Now the EU Youth Mobility Scheme will come on top, adding extra job-seekers into a stretched market in competition with the UK’s own young unemployed. We can expect an influx of foreign nationals looking for work, with no need for them to have a job offer before coming here. The natural first landing place is London, where the situation is even more stretched than in other parts of the country.
- How are they going to support themselves upon arrival? Welfare benefits? What does that do to the government’s budgets, to taxes and to borrowing?
- Are they eligible for NHS treatment and for free? What does that do to the NHS budget, to taxes, to waiting lists, to the accessibility of NHS treatment to those of us who are here already and pay for the NHS?
- Where are they going to live? The rental market has been turned into a disaster by the Renters Rights Act, with a reported drop in supply in London, where a large percentage of EU arrivals can be expected to head for.

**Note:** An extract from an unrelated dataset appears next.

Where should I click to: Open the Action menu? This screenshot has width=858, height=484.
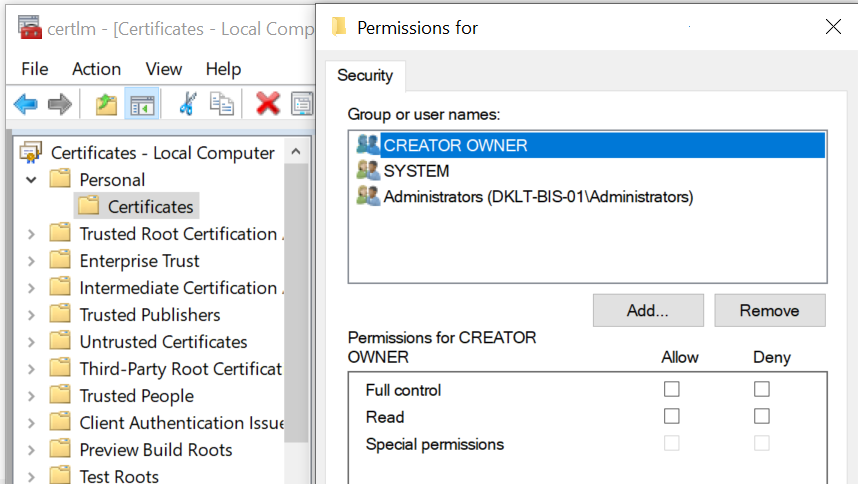[96, 69]
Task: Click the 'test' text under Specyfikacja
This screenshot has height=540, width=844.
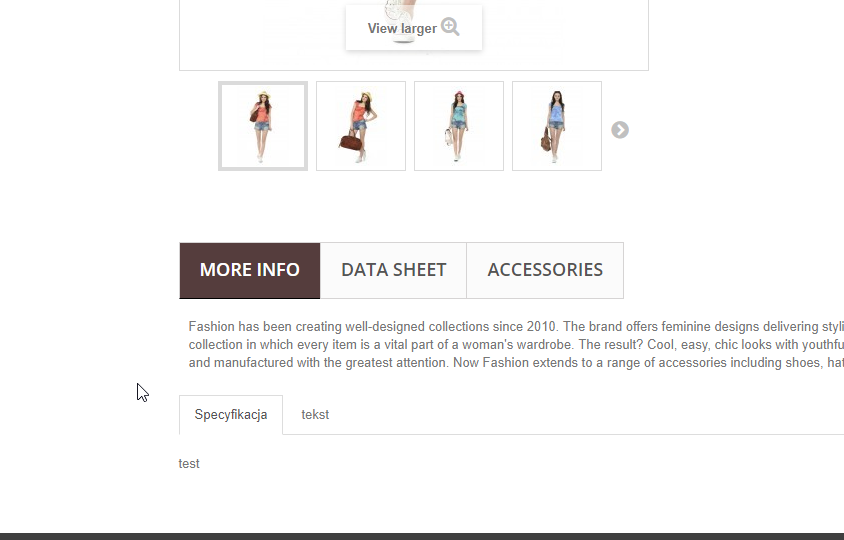Action: tap(189, 464)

Reducing supply plus increasing demand leads to higher rents, and current residents being priced out. That sounds like an increase in housing benefit payments, already out of control, and further pressure on the public finances, taxes and borrowing. This is also likely to lead to an increase in homelessness and rough sleeping, and to a rise in demand on councils for bed-and-breakfast accommodation. How will that be funded? Do we get council tax and/or business rates being increased again? Why should the payers of those taxes be expected to cough up for this purpose?
Do councils end up cutting other services, used by current residents, to pay for this? Do the newcomers end up receiving housing benefit as well such that the rest of us are subsidising them to outbid our own people for rental accommodation?
Chance of unrest
There is such a cauldron of anger about Labour’s running of the country, particularly about Starmer’s lying about not reversing Brexit, that this particular betrayal could lead to flashpoints at a local level, and possibly to outbreaks of violence against the arrivals from the EU, over accommodation and jobs primarily, but also over access to public services.
Such unrest in turn has knock-on effects for policing, public order, A&E waiting times, prison overcrowding, new cases for the justice system…and public finances, taxes and borrowing.